Dogs in Vogue – 100 years of our companion in Vogue

Dogs in Vogue – 100 years of our companion in Vogue

In Pause’s previous life, Pause was a designer. Love fashion and graphic design. So what is better than to have a look at

Dogs in Vogue

Vogue has used our canine friends in its magazine for the past 100 years. ”The next best thing to having the world at your feet is to have a dog at your heels.” proclaimed Vogue in 1930.


‘Blue-moon hats from Paris’ by Henry Clarke, ‘Vogue’ January 1954

The relationship with women and their dogs has developed through the years, from being our merely companions, to the present day, when some dogs are social media celebs in their own right. Here we are are only going to talk about what is in the book, Dogs In Vogue: A Century of Canine Chic, perfect to grace the most elegant Fashionista’s coffee table. The author, Judith Watt, has gone through the Vogue archives to find the progression of the relationship between fashion, women, their dogs, and social changes. She reports on how different breeds of dog are prevalent at certain times of history. In the 1910s, when the first copies of Vogue were distributed, the trend of Orientalism was at the forefront of Paris, so the breeds that were the most popular were from the near and Far East. With the expansion of British colonies to that side of the world, Pekingese dogs were brought back from The East; the rare Sacred Temple dogs of Pekin cost as much as $1000.


Dog in Vogue 1910

1930Eduardo Benito, JuneJuly

Eduardo Benito, June/July 1930


The Duchess of Windsor wearing Mainbocher and accompanied by a greyhound, by Cecil Beaton American ‘Vogue’, June 1937


1940s Vogue


Lady Diana Cooper at the British Embassy in Paris, by Cecil Beaton, 1946


1950s Vogue

During the Second World War, if a dog was in a Fashion shoot, the caption was quite often “model’s own”. After the war there was rush on dogs – Chihuahua and Mastiff were almost non existent in Britain.The more popular breeds were the ones that were easier to manage in a small space and easier to transport. Another important dog-in-Vogue moment was when David Bailey photographed Jean Shrimpton with her Yorkshire terrier Bertie in 1963.

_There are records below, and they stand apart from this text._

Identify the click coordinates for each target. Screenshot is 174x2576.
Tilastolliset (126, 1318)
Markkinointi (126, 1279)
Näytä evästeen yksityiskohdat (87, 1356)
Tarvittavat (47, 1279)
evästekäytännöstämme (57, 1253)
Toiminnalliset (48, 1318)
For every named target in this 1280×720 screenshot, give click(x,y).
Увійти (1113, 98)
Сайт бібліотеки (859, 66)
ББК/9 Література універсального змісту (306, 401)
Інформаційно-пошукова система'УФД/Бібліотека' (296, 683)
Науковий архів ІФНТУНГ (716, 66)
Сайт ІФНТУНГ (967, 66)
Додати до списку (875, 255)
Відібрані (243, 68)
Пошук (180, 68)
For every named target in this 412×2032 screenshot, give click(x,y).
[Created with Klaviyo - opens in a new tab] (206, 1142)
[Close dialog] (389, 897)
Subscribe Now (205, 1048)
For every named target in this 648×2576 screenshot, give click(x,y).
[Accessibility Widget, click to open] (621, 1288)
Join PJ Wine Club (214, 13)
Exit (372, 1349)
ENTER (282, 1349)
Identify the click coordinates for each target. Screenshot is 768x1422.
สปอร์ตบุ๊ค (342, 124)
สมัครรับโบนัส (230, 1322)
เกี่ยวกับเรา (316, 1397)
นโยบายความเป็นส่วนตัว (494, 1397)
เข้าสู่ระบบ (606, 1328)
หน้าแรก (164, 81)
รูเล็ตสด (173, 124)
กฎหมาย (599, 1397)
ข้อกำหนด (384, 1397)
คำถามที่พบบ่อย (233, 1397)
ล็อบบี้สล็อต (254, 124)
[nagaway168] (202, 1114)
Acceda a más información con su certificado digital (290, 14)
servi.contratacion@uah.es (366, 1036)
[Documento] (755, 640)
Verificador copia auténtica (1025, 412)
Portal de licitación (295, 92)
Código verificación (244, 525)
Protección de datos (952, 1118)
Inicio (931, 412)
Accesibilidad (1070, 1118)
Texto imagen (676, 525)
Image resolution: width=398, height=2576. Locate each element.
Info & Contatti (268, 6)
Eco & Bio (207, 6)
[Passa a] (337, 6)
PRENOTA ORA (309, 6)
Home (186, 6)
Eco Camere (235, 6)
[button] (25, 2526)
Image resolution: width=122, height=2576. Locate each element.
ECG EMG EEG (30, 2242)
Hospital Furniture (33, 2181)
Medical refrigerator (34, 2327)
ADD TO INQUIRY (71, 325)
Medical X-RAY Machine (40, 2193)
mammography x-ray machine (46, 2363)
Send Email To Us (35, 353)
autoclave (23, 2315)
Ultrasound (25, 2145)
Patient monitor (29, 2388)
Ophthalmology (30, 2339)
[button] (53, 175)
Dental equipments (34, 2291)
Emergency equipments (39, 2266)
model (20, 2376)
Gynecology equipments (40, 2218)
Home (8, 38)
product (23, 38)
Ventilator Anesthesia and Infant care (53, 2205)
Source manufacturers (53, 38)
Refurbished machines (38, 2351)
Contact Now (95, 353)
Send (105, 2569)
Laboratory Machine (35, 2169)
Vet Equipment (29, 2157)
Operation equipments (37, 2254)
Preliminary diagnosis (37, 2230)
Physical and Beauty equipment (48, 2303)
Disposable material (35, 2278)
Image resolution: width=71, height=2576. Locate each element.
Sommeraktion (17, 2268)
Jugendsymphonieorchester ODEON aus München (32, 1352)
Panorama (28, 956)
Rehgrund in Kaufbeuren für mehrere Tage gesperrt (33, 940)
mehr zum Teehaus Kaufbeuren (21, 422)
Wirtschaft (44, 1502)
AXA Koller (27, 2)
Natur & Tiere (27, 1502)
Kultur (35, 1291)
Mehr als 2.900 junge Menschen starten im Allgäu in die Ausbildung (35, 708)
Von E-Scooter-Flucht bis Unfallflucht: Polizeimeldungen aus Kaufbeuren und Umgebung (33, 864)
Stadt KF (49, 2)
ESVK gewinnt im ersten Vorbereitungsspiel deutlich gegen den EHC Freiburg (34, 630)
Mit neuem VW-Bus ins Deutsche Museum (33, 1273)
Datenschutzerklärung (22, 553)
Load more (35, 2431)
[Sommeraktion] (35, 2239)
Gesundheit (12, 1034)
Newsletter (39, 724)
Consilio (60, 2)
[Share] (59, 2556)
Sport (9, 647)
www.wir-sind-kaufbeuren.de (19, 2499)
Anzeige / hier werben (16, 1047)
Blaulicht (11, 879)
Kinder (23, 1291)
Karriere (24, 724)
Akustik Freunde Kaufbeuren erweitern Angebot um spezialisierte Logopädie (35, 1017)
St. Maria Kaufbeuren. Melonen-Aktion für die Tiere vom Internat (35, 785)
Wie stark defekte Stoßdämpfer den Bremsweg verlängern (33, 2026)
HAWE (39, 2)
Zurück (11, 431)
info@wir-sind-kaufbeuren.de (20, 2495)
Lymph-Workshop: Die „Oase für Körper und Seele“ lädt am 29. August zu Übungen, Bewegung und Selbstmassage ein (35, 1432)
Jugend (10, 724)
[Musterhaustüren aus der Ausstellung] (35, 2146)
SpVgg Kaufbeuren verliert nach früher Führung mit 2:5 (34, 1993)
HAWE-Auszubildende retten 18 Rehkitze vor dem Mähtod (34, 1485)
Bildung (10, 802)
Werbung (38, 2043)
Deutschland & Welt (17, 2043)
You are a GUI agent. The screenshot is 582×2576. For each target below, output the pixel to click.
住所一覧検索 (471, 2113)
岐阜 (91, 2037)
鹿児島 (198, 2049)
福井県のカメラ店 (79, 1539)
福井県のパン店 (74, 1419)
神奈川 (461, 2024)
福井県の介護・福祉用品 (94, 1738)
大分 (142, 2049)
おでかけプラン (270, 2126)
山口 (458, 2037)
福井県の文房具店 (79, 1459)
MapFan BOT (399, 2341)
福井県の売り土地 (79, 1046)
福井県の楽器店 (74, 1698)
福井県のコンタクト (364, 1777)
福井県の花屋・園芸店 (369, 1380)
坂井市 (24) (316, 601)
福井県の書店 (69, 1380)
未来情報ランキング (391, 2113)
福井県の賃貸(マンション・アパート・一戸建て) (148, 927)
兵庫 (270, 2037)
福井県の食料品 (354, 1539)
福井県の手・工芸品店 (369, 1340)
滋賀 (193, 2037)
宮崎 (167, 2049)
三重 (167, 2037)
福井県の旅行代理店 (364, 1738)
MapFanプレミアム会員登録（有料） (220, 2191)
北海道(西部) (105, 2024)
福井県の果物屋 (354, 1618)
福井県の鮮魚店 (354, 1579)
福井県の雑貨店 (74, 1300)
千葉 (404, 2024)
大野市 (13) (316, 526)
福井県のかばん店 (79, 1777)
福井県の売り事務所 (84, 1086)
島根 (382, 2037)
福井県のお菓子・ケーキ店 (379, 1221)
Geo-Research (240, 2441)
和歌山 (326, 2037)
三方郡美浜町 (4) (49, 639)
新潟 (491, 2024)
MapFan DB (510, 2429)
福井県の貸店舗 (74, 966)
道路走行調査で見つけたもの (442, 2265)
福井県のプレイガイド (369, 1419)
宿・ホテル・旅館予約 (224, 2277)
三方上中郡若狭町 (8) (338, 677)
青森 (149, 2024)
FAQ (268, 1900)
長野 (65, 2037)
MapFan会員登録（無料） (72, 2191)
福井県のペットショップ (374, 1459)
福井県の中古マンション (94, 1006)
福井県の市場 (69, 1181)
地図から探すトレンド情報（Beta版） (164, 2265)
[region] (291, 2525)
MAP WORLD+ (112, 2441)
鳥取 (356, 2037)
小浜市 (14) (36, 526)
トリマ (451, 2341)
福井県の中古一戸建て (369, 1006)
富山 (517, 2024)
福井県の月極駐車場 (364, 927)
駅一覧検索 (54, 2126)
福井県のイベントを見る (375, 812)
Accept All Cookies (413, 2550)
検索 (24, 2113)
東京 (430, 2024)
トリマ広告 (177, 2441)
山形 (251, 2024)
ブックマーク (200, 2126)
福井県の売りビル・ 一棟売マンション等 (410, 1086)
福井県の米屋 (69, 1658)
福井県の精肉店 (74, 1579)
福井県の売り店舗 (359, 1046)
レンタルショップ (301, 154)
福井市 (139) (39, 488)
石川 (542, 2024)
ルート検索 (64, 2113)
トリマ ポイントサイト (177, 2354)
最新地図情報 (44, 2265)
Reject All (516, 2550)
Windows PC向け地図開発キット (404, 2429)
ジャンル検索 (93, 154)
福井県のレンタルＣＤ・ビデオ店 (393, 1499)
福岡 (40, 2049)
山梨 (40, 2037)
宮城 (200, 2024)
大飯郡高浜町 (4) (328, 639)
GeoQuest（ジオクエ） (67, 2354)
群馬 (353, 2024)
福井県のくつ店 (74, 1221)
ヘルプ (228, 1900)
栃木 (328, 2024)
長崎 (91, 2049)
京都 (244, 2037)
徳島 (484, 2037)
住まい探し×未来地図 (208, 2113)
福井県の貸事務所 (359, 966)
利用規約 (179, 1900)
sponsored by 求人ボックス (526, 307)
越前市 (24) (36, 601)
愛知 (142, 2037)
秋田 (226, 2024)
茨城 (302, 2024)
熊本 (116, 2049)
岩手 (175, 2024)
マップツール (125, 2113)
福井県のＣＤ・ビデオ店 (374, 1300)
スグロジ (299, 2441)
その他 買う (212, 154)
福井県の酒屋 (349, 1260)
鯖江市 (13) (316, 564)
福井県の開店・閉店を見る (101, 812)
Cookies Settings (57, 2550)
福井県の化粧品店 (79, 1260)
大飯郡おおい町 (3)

Princess Radziwill with Thomas, her pug, by Henry Clarke, August 1960


Jean Shrimpton and Bertie, by Eugene Vernier, February 1963

In the mid 1990s, there was more interest in celebrity lives and that is reflected by Vogue adapting and introducing more celebrity content, including celebrity pooches. It was when British Vogue published Doggy Bag in 1996 that the “handbag dog” trend exploded into the mainstream and every one wanted one of the tea cup puppies, just like Paris Hilton’s. There is a lot of controversy around tea cup puppies as they are not always breed with the puppies’ health in mind. So the fashion community applauds Marc Jacob for happy pictures of him and his English Bull Terrier Alfred.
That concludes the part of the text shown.